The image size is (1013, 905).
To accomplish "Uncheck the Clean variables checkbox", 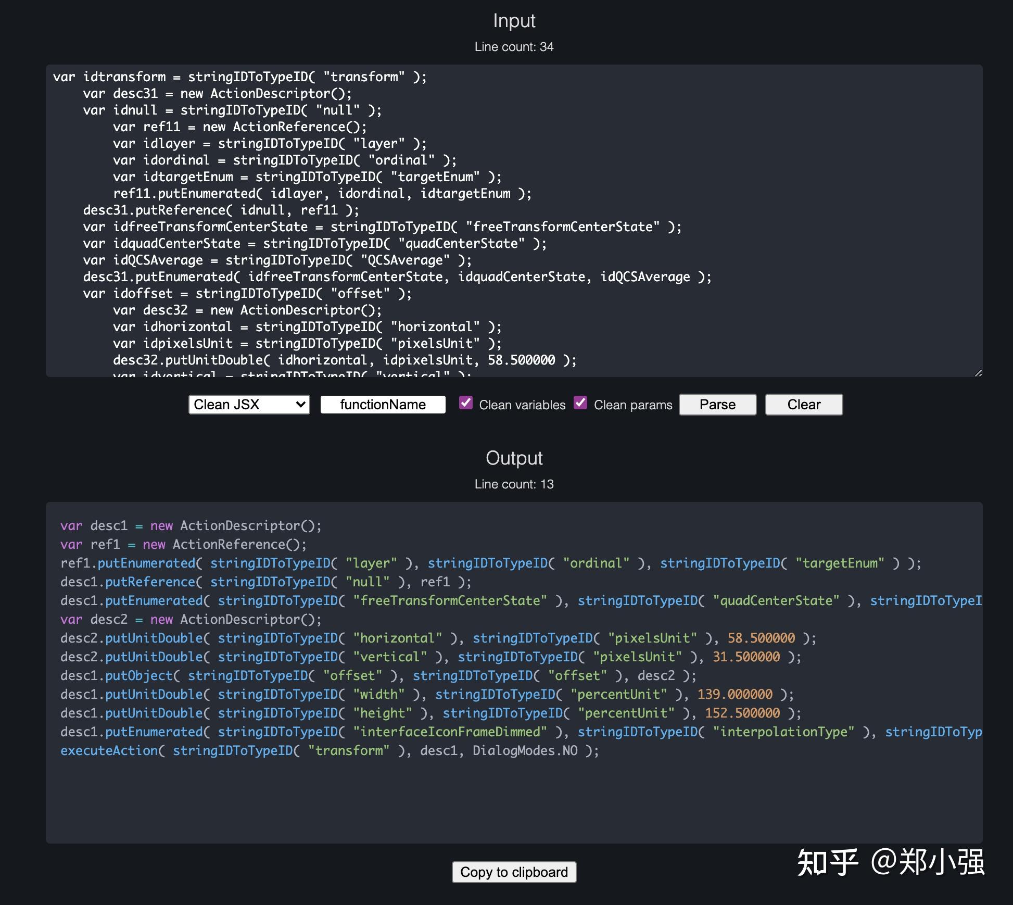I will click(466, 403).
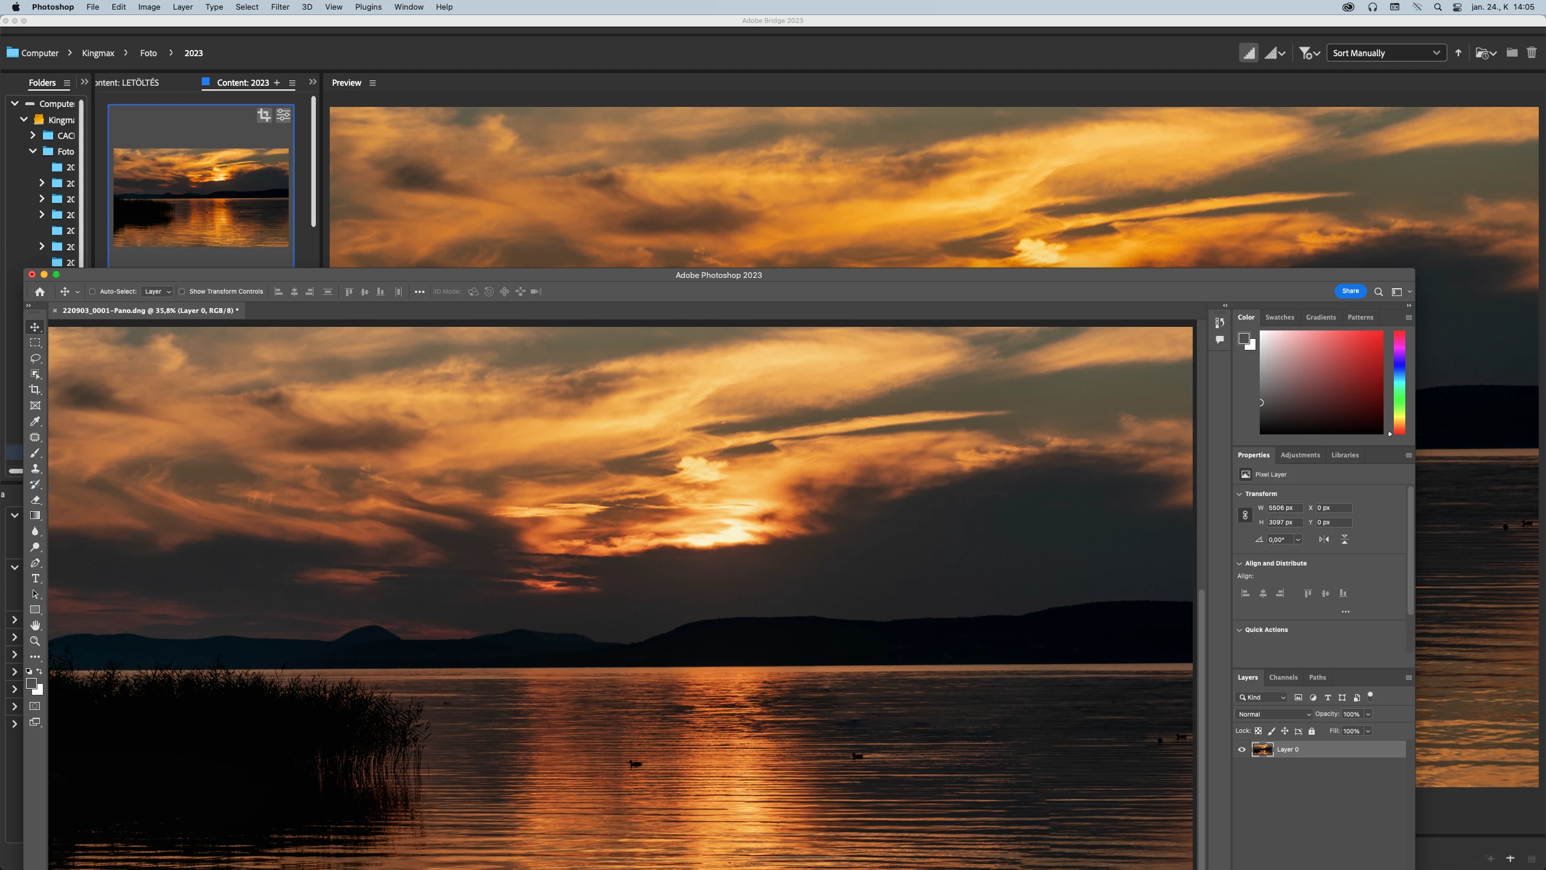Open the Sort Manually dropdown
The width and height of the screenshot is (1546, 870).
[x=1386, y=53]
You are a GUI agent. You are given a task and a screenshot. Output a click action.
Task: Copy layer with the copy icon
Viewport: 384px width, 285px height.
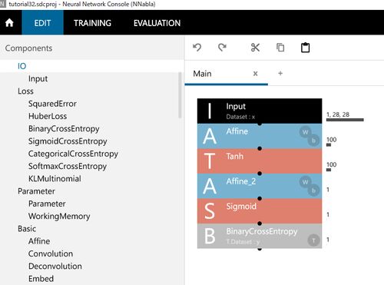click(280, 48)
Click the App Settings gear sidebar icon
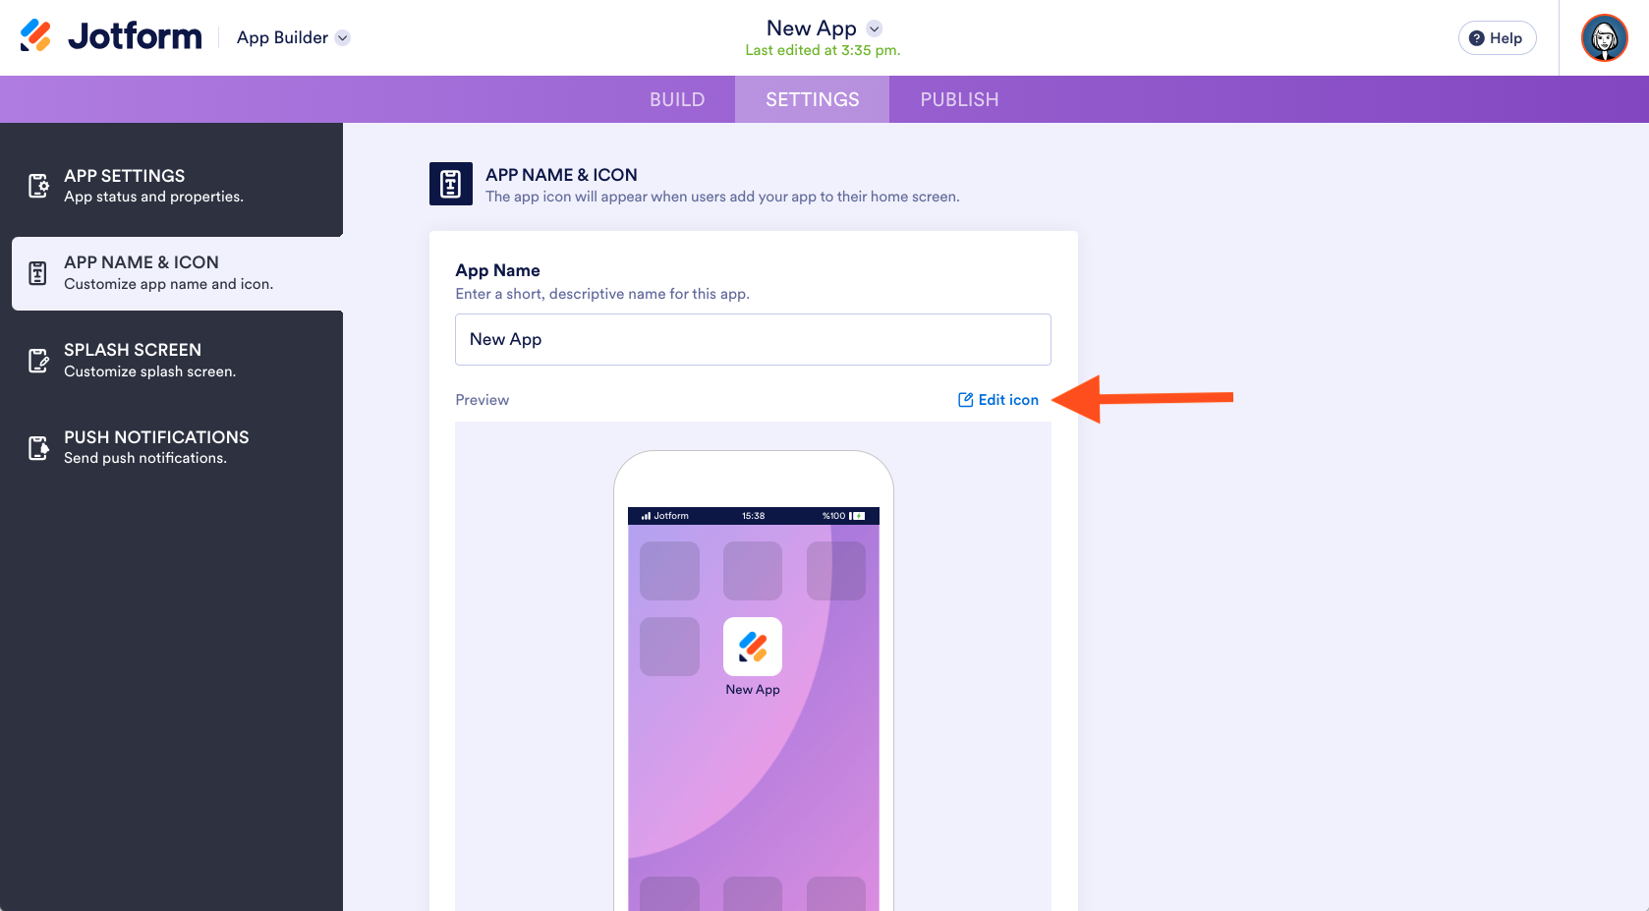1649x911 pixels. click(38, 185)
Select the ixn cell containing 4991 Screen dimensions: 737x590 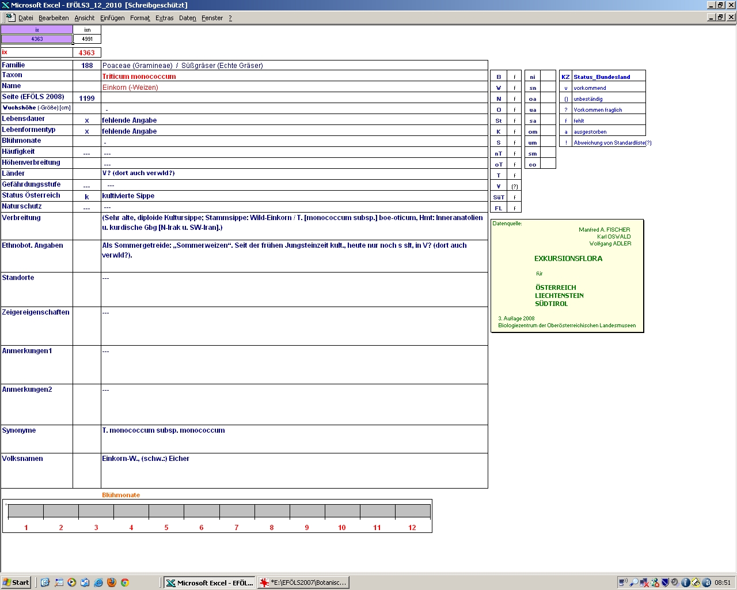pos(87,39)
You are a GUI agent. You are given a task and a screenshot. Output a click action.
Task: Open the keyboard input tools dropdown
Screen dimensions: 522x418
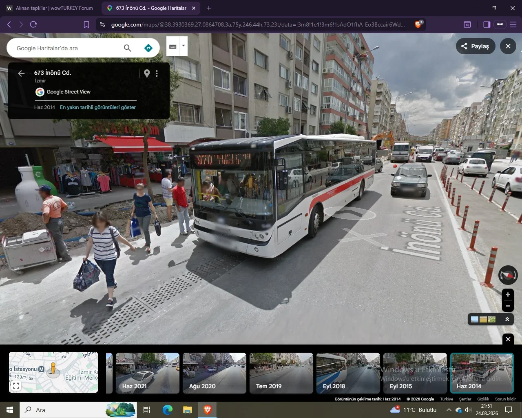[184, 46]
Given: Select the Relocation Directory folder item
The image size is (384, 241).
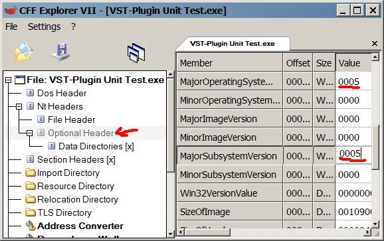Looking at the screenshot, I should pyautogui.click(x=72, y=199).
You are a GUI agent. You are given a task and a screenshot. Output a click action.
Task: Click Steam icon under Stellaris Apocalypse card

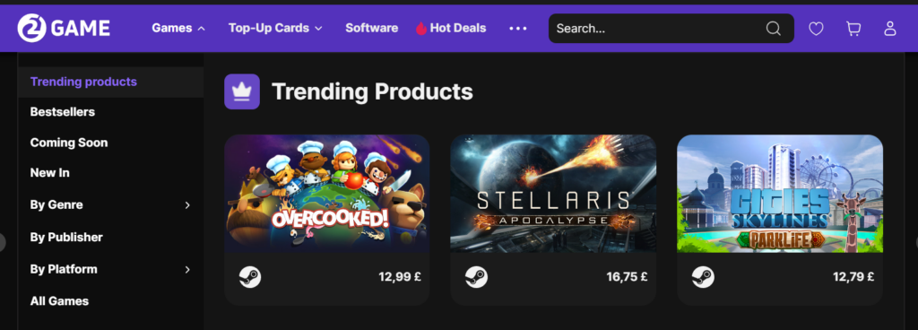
_____
Retype the records without changes, from the line containing "Given: Select the" through the end of the records, and leave out the pictures.

Given: Select the Relocation Directory folder item
The image size is (384, 241).
Looking at the screenshot, I should pyautogui.click(x=72, y=199).
You are a GUI agent. You are given a task and a screenshot. Output a click action.
Task: Click Steam icon under Stellaris Apocalypse card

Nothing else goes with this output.